* [Source passage]
Suntec REIT reported Wednesday its net property income for the second half of 2021 rose 30.3 percent on-year to S$142.01 million, due in part to the acquisition of The Minster Building in July. The results beat forecasts from Daiwa.
In addition, the REIT pointed to contributions from the Olderfleet 477 Collins Street property, completed in August 2020, and higher revenue from 21 Harris Street, 177 Pacific Highway and Suntec City properties.
Gross revenue for the six months ended 31 December grew 15.3 percent on-year to S$191.31 million, the REIT said in a filing to SGX.
The distribution per unit (DPU) came in at 4.512 Singapore cents for the first half, up 9.8 percent from 4.109 Singapore cents in the year-ago period, the REIT said.
Daiwa had forecast Suntec REIT would report net property income of S$136 million, on gross revenue of S$184.6 million, with a DPU of 4.351 Singapore cents.
The REIT said: “This strong performance was mainly driven by contributions from the two newly acquired assets in London and higher income from Suntec City Mall. The office portfolio in Singapore, Australia and United Kingdom remained resilient, providing income stability to unitholders.”
Suntec City revenue for the second half rose S$2 million on-year, or 1.9 percent, to S$109.30 million, mainly on higher retail revenue of S$4.9 million on lower rent assistance granted to retail tenants and higher occupancy, the REIT said.

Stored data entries
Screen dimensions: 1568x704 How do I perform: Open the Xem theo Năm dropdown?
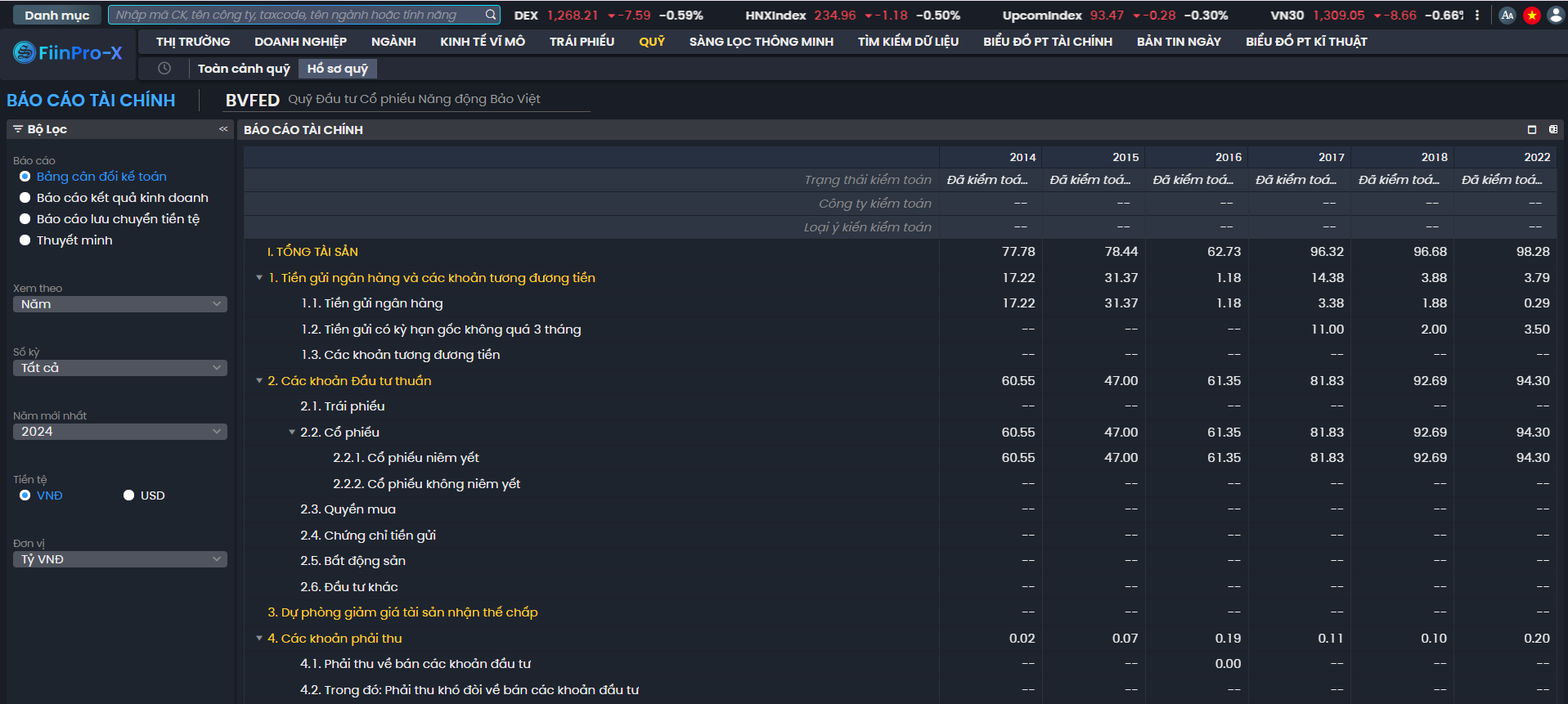pos(120,304)
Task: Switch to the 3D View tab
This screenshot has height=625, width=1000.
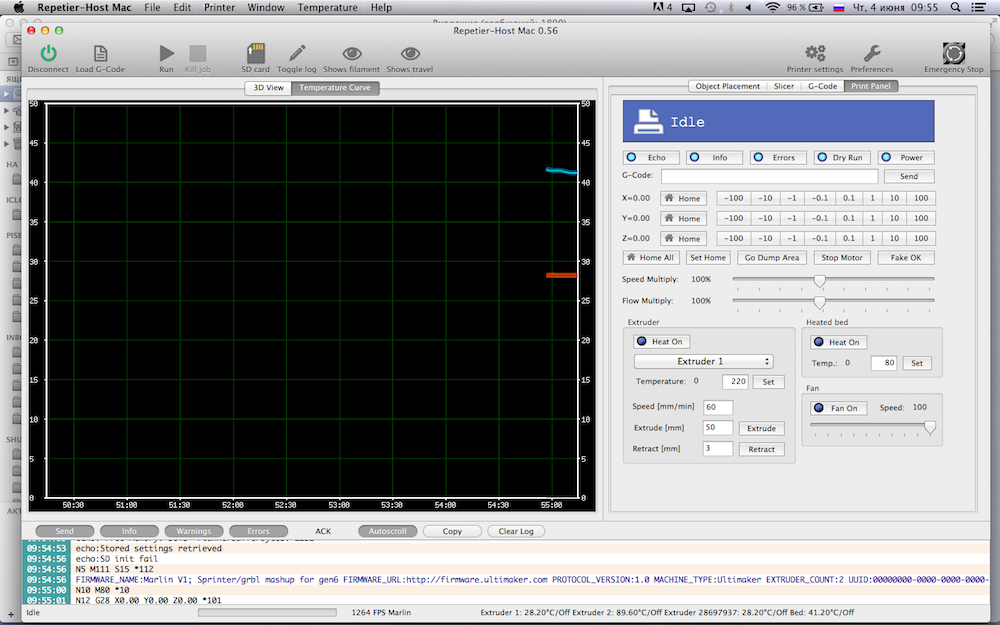Action: (x=267, y=88)
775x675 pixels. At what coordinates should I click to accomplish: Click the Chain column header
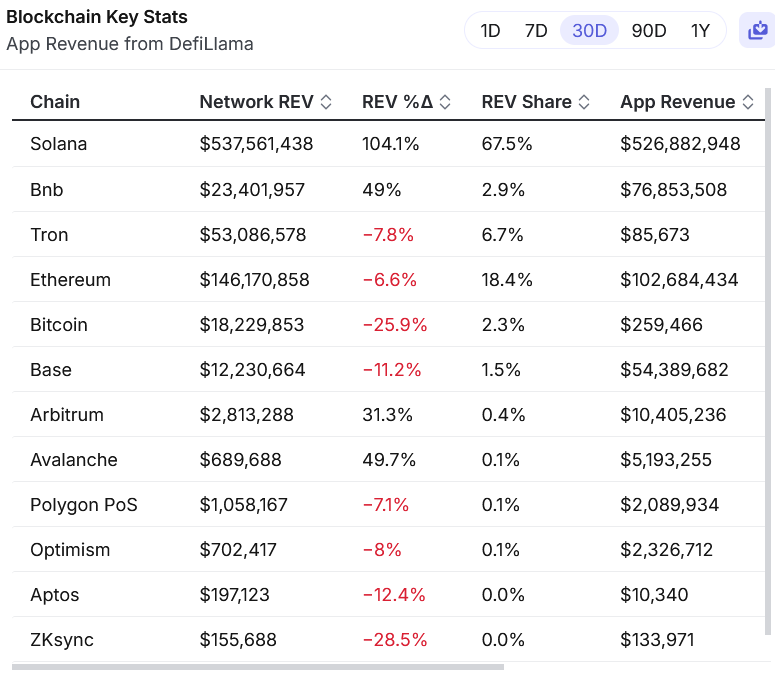[55, 102]
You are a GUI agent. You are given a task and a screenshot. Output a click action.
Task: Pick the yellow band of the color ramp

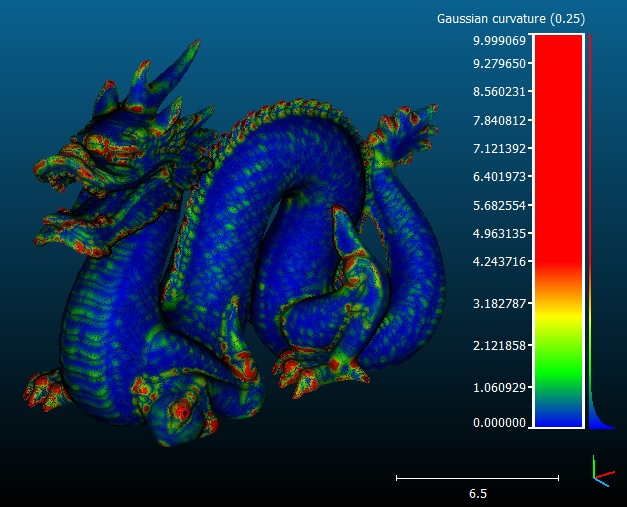click(x=559, y=313)
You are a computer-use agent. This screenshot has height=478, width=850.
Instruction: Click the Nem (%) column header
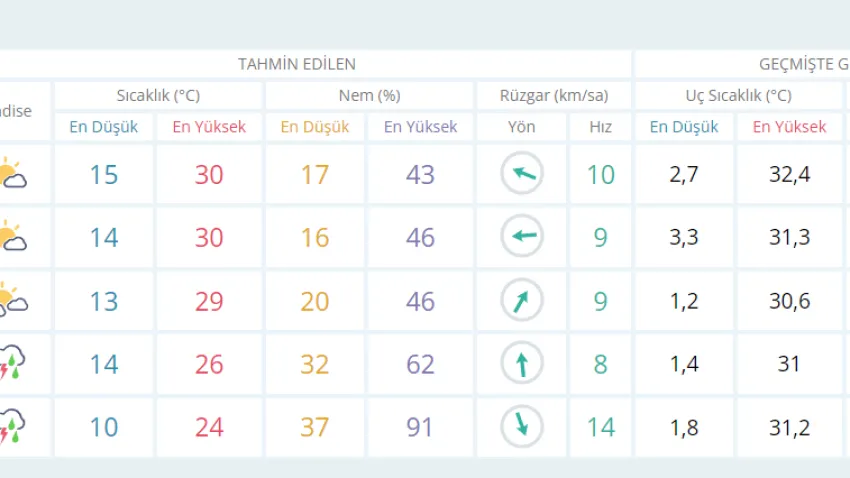(369, 96)
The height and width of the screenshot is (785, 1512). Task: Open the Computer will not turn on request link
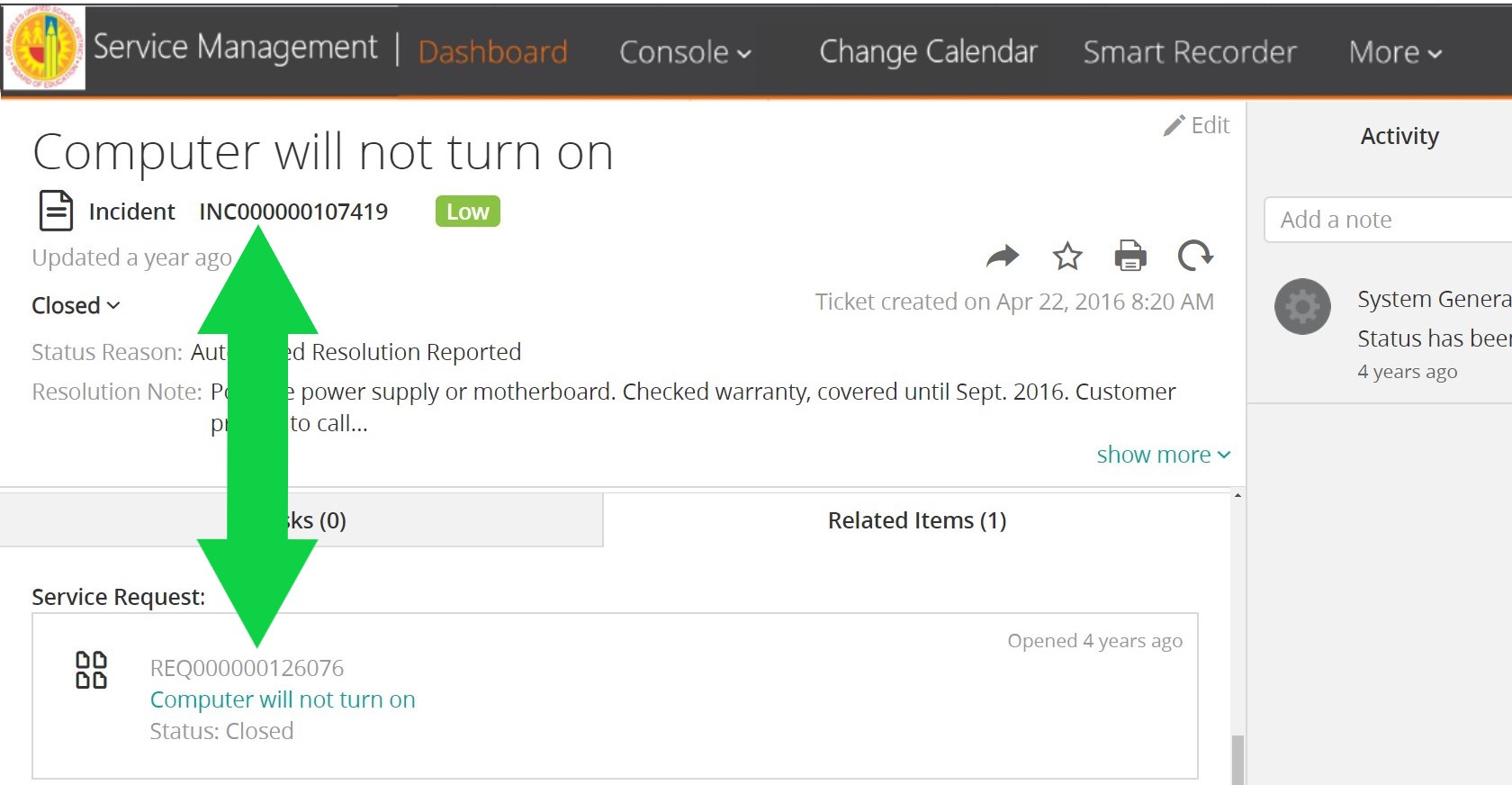tap(283, 699)
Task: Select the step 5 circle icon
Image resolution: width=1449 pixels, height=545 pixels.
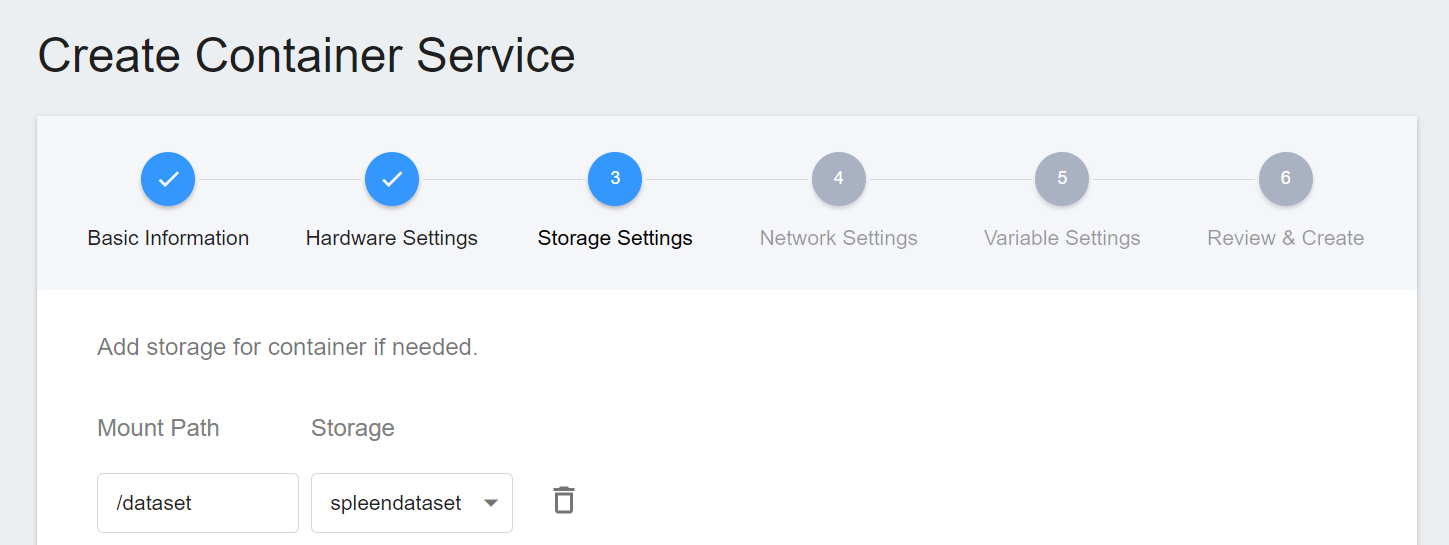Action: point(1062,179)
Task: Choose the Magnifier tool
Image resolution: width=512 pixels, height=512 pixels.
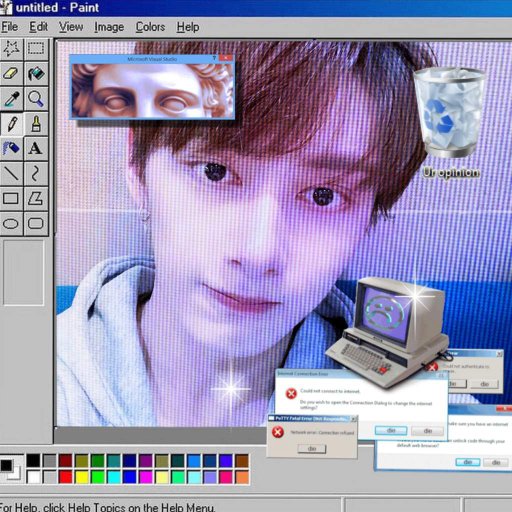Action: click(x=36, y=99)
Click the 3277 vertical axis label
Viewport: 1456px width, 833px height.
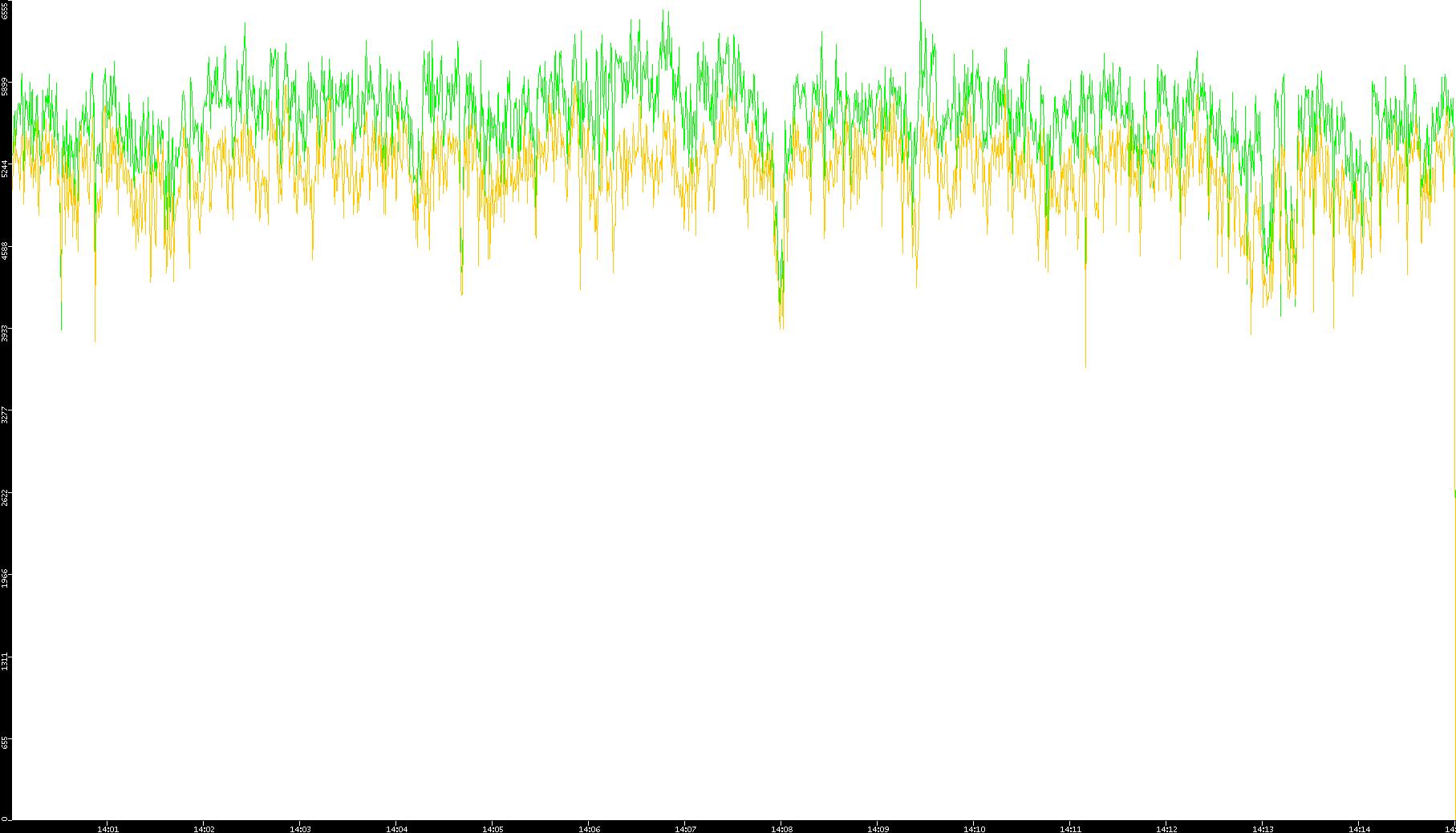(6, 415)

* [Activity 1] Quote the Suntec REIT earnings report from "Suntec REIT reported" through "4.351 Singapore cents.", inclusive.
* [Activity 2] According to the Suntec REIT earnings report, by what percentage did gross revenue grow on-year for the six months ended 31 December?
* [Activity 3] Continue the Suntec REIT earnings report from the point where it stops.

* [Result 1]
Suntec REIT reported Wednesday its net property income for the second half of 2021 rose 30.3 percent on-year to S$142.01 million, due in part to the acquisition of The Minster Building in July. The results beat forecasts from Daiwa.
In addition, the REIT pointed to contributions from the Olderfleet 477 Collins Street property, completed in August 2020, and higher revenue from 21 Harris Street, 177 Pacific Highway and Suntec City properties.
Gross revenue for the six months ended 31 December grew 15.3 percent on-year to S$191.31 million, the REIT said in a filing to SGX.
The distribution per unit (DPU) came in at 4.512 Singapore cents for the first half, up 9.8 percent from 4.109 Singapore cents in the year-ago period, the REIT said.
Daiwa had forecast Suntec REIT would report net property income of S$136 million, on gross revenue of S$184.6 million, with a DPU of 4.351 Singapore cents.

* [Result 2] 15.3 percent

* [Result 3]
However, Suntec City Office revenue for the six month period fell by S$2.9 million on-year, mainly on the divestment of a portfolio of strata office units and lower occupancy, the filing said.
“Recovery of the retail business at Suntec City Mall has been encouraging. Although the return of mall traffic was slowed by work from home and other safe management measures, tenant sales had recovered much faster, with December 2021 tenant sales exceeding that of December 2019,” Chong Kee Hiong, CEO of the REITs manager, said in the statement. Occupancy at the property rose to 95 percent as more food and beverage and activity-based tenants were added, he said.
For the full year, Suntec REIT reported net property income rose 27.4 percent on-year to S$254.63 million, on gross revenue of S$358.07 million, up 13.5 percent on-year. The full year DPU was 8.666 Singapore cents, up 17.1 percent from 7.402 Singapore cents in the year-ago period, Suntec REIT said.
Suntec REIT was cautiously optimistic in its outlook.
For Suntec City Mall, the REIT said, “With higher vaccination rates and the further easing of restrictions, there is cautious optimism on the continued recovery of mall traffic and tenant sales. Although leasing activity has picked up, rent reversion is likely to be weak as retailers remain cautious due to the uncertain operating environment.”
The recovery of the convention business for Suntec Convention Center is likely to be slow amid weak international business and leisure travel, the REIT said.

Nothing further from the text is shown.